• _YOUR GOAL_
Below are records; copy every line in them that holds the word "computer".

• _EXTRACTED MATERIAL_
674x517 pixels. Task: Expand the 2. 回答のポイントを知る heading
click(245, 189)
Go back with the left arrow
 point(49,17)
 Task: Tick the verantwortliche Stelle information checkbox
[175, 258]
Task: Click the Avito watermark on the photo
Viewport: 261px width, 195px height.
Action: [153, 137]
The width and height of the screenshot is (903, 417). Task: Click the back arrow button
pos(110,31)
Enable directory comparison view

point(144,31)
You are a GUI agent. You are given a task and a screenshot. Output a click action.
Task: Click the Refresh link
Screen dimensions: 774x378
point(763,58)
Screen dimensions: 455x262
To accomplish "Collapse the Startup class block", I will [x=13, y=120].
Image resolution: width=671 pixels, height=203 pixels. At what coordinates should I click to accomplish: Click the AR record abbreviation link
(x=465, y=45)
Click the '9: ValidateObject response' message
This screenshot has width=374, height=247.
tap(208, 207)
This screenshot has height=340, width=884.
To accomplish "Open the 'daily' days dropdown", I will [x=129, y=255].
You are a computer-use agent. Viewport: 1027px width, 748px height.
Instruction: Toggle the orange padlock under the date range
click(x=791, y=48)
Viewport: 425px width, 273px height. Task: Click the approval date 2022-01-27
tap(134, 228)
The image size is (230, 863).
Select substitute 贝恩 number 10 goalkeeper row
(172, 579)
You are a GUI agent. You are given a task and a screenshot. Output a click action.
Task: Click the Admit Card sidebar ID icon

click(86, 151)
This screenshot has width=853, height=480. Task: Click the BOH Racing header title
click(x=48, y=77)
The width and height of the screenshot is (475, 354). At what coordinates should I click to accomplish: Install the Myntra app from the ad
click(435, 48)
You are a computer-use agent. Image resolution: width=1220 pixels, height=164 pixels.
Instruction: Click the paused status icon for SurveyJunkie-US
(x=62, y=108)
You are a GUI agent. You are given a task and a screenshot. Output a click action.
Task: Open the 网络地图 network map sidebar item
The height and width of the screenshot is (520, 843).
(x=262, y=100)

• _TASK RESULT_
You are a computer-use agent. Viewport: 1027px width, 748px height.
You are a computer-use agent. Image resolution: width=1220 pixels, height=164 pixels.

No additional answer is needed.